Eileen: Claire Hamada

Simone: Rhue Buddenbeck

Tia: Gabriella Whitehead

Adam: August Beard

Josh: Ben Dane

Student 2: Neil Hauer

Mrs. Walsh: Sophie Finstad

Dad: Marcos Galvez

Mom: Rebecca Wolf

Mrs. Vaselli: Rhianna Salman

Leila’s Mom: Olivia Newcomb

Mr. Pearse: Graham Sholar

Cathy Peldyak and Sarah Delano did the costumes and Delano sewed the silk backdrop panels (top right). Art teacher Amirra Malak, herself of Muslim descent, assisted in the set design and construction along with Jeff Lorenzen. Hossein Salman and Rhianna Salman offered cultural and linguistic support, along with Rebecca Wolf’s help with Hebrew pronunciation by the character of Mrs. Vaselli.

She joked that she read the script “about a million times, it feels like,” and has found time during school to do one-on-one scenes with other actors.

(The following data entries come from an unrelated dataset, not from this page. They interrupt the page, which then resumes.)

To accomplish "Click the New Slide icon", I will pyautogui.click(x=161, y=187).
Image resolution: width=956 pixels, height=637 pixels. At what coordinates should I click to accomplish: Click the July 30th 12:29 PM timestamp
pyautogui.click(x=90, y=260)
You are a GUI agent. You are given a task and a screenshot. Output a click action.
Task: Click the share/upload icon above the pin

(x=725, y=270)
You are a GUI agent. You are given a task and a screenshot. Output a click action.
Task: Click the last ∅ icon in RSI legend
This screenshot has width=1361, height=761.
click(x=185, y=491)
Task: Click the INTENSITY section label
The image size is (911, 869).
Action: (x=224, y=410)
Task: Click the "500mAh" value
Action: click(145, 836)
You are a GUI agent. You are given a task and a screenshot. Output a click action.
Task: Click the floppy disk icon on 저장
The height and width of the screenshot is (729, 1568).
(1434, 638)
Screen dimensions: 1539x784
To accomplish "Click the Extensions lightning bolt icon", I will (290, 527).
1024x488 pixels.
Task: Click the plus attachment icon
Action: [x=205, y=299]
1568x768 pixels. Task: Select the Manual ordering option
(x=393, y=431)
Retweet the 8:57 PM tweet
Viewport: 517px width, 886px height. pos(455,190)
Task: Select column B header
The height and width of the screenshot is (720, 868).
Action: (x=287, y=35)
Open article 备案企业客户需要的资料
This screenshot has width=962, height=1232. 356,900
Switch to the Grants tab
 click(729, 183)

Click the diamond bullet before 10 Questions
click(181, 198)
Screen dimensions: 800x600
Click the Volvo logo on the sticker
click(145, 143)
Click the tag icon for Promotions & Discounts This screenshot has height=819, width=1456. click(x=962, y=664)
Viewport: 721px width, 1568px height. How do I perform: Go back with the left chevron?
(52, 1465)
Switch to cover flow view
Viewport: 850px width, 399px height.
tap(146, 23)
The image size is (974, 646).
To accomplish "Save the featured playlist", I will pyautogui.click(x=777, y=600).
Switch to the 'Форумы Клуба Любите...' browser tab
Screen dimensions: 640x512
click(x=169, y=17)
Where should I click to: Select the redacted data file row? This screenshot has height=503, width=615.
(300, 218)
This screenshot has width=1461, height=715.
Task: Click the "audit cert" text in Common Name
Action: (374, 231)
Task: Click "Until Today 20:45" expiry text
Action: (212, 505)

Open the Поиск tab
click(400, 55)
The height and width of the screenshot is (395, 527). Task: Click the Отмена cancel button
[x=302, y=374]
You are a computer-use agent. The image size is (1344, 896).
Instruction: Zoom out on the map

“Kayla’s been awesome. She is a wonderful actor,” Harry said. She knew she had an adaptable performer, having asked Sacre initially to create a character for the play, “Someone who starts out one way and then evolves.”

“So we allowed her to learn other characters and pick up those parts and she’s now able to do this. It is tough on these guys to have a part and then lose a part, she’s always been the ultimate professional,” Harry said.

Barbour has been supportive of her cast-mates. “Her prognosis is really good and they are very positive about it, but they don’t know when she is coming back,” said Harry.

“It’s incredible how supportive the kids are. It’s counter to the story of the play and I will talk about that in my director’s notes,” she said.

In this production, “We have no Tias,” Sacre said.

“No, but there are Tias out in the world, and these guys support each other,” Harry said.

The theme of bullying is explored in terms of its manifestations and its causes, be it the typical kind some youths inflict on others, or bullying inspired by religious intolerance.

“I think it’s going to be really relatable,” Sacre said. “I think it’s becoming a lot more common that people are understanding and seeing it more as a problem, and it’s becoming a phenomenon more and more people are paying attention to.

“Even Amal is kind of a bully and seeing that even people who are good and work to do good can be bullies, and you have to try to be self-aware and know what you are doing to other people,” Sacre said.